Cleaning SharePoint: Find Duplicates, Trim Versions, Retention

Clean Up SharePoint Storage
Clean Up SharePoint Storage

SharePoint storage is one of the most underestimated cost drivers in a Microsoft 365 environment. Microsoft gives every tenant 1TB of base storage plus 1GB per licensed user, but once you start hitting those limits, adding more storage costs money. And the storage you’re paying for is often largely wasted.

Duplicate files get copied across sites instead of linked. Version history grows unbounded — some files have 50+ revisions. Older file versions that no one will ever need keep consuming quota. Without active cleanup, these problems compound silently.

Here are the three cleanup operations I run on every tenant, and the PowerShell behind each one.
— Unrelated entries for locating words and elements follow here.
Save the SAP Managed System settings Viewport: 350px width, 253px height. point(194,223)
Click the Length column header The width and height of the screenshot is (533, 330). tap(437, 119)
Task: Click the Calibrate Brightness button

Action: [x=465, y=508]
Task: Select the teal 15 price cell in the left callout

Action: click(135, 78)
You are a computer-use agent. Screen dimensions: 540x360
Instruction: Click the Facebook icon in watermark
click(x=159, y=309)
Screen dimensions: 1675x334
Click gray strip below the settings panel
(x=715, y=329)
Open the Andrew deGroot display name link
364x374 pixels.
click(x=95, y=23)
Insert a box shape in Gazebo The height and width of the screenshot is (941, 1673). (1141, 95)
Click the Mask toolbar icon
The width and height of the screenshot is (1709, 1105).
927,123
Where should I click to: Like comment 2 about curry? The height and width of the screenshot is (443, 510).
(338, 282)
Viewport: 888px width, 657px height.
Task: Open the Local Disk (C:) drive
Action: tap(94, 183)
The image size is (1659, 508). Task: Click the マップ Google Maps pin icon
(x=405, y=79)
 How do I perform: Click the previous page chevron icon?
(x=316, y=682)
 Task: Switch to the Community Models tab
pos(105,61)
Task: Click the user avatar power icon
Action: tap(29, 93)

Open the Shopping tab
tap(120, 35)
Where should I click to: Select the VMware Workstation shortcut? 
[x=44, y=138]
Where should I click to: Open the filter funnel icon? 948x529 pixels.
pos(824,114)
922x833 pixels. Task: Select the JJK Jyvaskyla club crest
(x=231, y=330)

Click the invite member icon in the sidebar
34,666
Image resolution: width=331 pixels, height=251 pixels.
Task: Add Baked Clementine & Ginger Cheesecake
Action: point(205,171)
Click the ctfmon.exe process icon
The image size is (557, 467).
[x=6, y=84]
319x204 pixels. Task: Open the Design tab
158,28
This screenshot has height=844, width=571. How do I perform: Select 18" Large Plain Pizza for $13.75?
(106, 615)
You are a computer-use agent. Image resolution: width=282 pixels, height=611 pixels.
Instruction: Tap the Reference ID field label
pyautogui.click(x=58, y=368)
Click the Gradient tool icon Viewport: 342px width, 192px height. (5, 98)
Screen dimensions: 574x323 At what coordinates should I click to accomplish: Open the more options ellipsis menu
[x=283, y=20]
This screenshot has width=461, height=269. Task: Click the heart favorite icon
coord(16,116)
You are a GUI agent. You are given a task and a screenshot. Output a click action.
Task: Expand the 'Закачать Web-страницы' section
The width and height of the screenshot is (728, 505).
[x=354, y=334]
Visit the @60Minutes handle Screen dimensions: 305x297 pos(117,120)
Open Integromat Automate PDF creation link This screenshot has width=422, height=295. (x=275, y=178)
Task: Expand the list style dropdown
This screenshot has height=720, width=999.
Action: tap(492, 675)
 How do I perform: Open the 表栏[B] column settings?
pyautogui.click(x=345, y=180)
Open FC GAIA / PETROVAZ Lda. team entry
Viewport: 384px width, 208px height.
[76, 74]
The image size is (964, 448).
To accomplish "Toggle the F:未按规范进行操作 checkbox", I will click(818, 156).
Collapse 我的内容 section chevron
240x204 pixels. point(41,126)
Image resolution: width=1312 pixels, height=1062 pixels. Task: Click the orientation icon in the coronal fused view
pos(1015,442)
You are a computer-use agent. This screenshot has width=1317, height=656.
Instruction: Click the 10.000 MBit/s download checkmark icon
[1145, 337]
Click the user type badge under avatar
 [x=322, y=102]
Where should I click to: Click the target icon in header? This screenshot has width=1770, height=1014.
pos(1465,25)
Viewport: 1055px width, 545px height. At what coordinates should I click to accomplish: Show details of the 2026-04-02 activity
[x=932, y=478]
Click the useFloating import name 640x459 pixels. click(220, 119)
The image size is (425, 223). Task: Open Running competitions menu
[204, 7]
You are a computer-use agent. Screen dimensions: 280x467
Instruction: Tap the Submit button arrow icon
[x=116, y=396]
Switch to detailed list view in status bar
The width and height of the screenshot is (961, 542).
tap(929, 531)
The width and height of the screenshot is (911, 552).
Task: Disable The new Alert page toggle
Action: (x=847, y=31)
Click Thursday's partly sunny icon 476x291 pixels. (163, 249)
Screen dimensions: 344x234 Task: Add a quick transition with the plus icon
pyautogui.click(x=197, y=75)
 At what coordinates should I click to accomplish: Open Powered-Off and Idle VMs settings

Finding Duplicate Files Across Drives

The first step is identifying what’s already duplicated. Microsoft Graph exposes a QuickXorHash on every file — a content hash that identifies identical files regardless of name or location. Grouping files by this hash reveals every duplicate set:

# Connect to Microsoft Graph
Connect-MgGraph -Scopes "Files.Read.All", "Sites.Read.All"

function Find-DriveItemDuplicates {
    param(
        [string]$SharePointSiteDomain,
        [string]$SharePointSiteName,
        [string]$LibraryName = "Documents",
        [switch]$NoRecursion
    )

    # Resolve the site and library
    $Site = Invoke-MgGraphRequest -Uri "beta/sites/$SharePointSiteDomain:/sites/$SharePointSiteName"
    $Drives = Invoke-MgGraphRequest -Uri "beta/sites/$($Site.id)/drives"
    $Drive = $Drives.value | Where-Object { $_.name -eq $LibraryName }

    $baseUri = "beta/drives/$($Drive.id)/root"
    $FileList = [Collections.Generic.List[Object]]::new()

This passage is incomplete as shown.